- _REQUIREMENTS_:
A. Reproduce a portion of the Muhammad Ibrahim biography verbatim, beginning at the words "Ibrahim is the" and stopping after the words "physics in 1972.".
B. Answer these questions using the Muhammad Ibrahim biography:
(i) In what year did he receive the Bangla Academy Literary Award?
(ii) From which university did he earn his Ph.D.?
(iii) At which university has he been a professor since January 2015?
C. Extend the biography of Muhammad Ibrahim, picking up after its final sentence.

- _PASSAGE_:
Bangladeshi academic

Muhammad Ibrahim (মুহাম্মদ ইব্রাহীম; born 1 December 1945) is a Bangladeshi academic. He is a former professor of physics at University of Dhaka. He is the moderator of the show Desh o Biggyan on Bangladesh Television. He is the editor of Bigyan Shamoiki, the first monthly science magazine of Bangladesh. Since January 2015, he has been serving as a professor of the General Education Department at University of Liberal Arts Bangladesh (ULAB).

Ibrahim is the recipient of Bangla Academy Literary Award (2006) in the science category.

==Background and education==
The fourth of nine children, Muhammad Ibrahim was born on 1 December 1945 in the city of Chittagong, Bengal Presidency. He belongs to a Bengali family of Muslim Saudagars hailing from the village of Bathua, by the Kaptai road in Hathazari subdivision. His father was Haji Muhammad Dula Mia Saudagar, a Sufi jeweller, and his mother was Sufia Khatun. One of his elder brothers is ex-Chief Advisor Muhammad Yunus. By 1949, his mother was afflicted with psychological illness. He studied at the Chittagong College. Around 1962, he got admitted into the physics department of the University of Dhaka where he completed his bachelor's and master's in 1965 and 1966 respectively. He earned his Ph.D. from the University of Southampton on surface physics in 1972.

- _DATA EXTRACT_:
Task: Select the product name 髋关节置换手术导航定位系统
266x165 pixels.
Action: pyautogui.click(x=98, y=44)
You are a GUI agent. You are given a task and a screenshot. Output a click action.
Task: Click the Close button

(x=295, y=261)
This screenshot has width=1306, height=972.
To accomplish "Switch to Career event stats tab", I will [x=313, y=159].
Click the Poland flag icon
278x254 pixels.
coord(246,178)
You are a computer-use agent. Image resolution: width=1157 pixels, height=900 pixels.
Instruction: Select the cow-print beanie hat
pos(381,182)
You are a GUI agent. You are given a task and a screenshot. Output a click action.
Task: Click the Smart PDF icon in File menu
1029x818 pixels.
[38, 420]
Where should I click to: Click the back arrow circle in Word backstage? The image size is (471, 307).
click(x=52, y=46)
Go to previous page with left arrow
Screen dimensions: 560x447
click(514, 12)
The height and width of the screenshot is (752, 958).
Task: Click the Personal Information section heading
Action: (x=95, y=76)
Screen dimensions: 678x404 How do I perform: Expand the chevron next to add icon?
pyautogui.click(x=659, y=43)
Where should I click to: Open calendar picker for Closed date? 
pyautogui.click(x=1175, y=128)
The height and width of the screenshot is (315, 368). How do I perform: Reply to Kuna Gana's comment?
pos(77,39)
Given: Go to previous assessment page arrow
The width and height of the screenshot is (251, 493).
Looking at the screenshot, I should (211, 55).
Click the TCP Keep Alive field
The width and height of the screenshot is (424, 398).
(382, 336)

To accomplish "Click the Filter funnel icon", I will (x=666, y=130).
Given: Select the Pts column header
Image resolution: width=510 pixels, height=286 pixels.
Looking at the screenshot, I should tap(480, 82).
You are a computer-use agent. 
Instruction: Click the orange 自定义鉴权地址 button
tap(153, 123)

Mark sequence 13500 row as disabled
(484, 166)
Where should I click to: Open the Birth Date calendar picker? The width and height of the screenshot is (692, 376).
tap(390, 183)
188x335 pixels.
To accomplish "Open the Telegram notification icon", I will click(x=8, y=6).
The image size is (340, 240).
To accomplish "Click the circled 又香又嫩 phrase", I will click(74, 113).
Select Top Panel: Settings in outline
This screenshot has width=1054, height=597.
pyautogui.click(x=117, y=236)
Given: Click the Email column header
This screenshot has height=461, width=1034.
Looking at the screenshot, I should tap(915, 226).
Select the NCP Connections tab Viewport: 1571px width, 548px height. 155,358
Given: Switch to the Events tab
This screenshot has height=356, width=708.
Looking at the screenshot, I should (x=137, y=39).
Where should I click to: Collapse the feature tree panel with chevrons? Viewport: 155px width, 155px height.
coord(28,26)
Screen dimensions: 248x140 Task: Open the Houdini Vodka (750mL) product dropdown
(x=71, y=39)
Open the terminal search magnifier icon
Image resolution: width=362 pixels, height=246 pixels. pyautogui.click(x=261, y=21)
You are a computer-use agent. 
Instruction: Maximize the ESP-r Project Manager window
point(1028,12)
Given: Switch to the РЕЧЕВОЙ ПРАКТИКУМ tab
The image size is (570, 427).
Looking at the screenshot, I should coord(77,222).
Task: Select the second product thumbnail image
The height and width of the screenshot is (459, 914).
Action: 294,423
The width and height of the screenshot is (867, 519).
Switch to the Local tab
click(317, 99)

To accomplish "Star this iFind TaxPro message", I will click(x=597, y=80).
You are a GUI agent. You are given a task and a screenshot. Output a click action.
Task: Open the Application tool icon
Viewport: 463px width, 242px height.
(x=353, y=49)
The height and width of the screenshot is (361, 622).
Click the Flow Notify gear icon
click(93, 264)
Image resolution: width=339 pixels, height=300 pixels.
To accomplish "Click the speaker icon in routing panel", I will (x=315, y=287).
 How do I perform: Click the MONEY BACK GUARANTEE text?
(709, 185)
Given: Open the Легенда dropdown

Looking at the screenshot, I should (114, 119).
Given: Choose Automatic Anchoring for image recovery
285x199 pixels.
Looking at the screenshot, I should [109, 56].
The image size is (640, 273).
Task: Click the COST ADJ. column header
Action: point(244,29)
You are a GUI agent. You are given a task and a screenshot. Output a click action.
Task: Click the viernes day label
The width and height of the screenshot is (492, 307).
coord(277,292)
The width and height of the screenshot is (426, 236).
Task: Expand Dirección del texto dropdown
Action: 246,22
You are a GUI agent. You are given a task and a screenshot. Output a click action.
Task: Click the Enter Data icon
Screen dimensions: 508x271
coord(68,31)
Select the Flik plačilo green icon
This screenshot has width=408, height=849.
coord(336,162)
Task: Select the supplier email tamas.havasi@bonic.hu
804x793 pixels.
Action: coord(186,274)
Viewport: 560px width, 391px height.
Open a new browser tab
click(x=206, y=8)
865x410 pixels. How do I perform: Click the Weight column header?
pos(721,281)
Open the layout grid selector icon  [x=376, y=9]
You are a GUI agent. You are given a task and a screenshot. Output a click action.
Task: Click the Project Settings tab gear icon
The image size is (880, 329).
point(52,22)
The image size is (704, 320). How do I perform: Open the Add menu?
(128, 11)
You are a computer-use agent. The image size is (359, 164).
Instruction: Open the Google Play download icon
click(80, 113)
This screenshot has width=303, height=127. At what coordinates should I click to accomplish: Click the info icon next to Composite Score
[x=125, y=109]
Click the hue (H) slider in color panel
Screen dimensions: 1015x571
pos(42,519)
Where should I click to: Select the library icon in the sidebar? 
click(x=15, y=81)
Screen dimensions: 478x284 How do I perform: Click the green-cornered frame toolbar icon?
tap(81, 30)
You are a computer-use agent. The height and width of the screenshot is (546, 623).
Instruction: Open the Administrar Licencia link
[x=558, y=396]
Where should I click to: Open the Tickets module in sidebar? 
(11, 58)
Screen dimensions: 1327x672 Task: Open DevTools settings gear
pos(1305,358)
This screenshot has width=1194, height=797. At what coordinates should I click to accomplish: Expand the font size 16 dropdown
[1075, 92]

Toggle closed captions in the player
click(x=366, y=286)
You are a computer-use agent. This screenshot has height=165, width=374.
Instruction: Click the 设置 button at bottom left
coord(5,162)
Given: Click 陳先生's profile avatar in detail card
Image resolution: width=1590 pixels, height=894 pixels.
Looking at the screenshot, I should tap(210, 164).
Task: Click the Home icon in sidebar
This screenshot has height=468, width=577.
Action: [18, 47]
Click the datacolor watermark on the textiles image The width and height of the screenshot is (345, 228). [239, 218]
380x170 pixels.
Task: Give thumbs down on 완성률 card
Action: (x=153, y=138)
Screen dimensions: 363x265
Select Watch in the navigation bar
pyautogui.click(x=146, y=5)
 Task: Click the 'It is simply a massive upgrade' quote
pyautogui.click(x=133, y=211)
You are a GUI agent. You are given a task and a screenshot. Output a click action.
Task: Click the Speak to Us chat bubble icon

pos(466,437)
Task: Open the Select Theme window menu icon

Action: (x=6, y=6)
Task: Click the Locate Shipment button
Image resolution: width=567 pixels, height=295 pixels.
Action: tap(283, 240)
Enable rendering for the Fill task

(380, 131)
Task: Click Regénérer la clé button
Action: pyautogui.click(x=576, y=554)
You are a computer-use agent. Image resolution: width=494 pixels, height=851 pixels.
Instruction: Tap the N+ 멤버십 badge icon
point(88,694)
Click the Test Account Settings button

- _PER-TASK OUTPUTS_:
A.
Ibrahim is the recipient of Bangla Academy Literary Award (2006) in the science category.

==Background and education==
The fourth of nine children, Muhammad Ibrahim was born on 1 December 1945 in the city of Chittagong, Bengal Presidency. He belongs to a Bengali family of Muslim Saudagars hailing from the village of Bathua, by the Kaptai road in Hathazari subdivision. His father was Haji Muhammad Dula Mia Saudagar, a Sufi jeweller, and his mother was Sufia Khatun. One of his elder brothers is ex-Chief Advisor Muhammad Yunus. By 1949, his mother was afflicted with psychological illness. He studied at the Chittagong College. Around 1962, he got admitted into the physics department of the University of Dhaka where he completed his bachelor's and master's in 1965 and 1966 respectively. He earned his Ph.D. from the University of Southampton on surface physics in 1972.

B.
(i) 2006
(ii) The University of Southampton
(iii) University of Liberal Arts Bangladesh (ULAB)

C.
His siblings were in order; Momtaz Begum, Muhammad Abdus Salam, Professor Muhammad Yunus, Doctor Muhammad Ibrahim (self), Umme Kulsum, Muhammad Ayub, Muhammad Azam, Muhammad Jahangir, Muhammad Moinul Alam

==Career==
Ibrahim was a faculty member in University of Dhaka's Physics Department until he retired in 2012. He served as the director of Renewable Energy Research Centre at the same university. He also served as a visiting professor in BRAC University.

Ibrahim is the founder and executive director of Centre for Mass Education and Science (CMES), an NGO which aims to promote the use of science and technology at the root level.

==Awards==
- Bangla Academy Literary Award (2006)
- WorldAware Business Award (2004)
- Institute of Diploma Engineer Gold Medal (2000)
- Qudrat-E-Khuda Gold Medal (1989)
- Agroni Bank Award for Children Literature (1987)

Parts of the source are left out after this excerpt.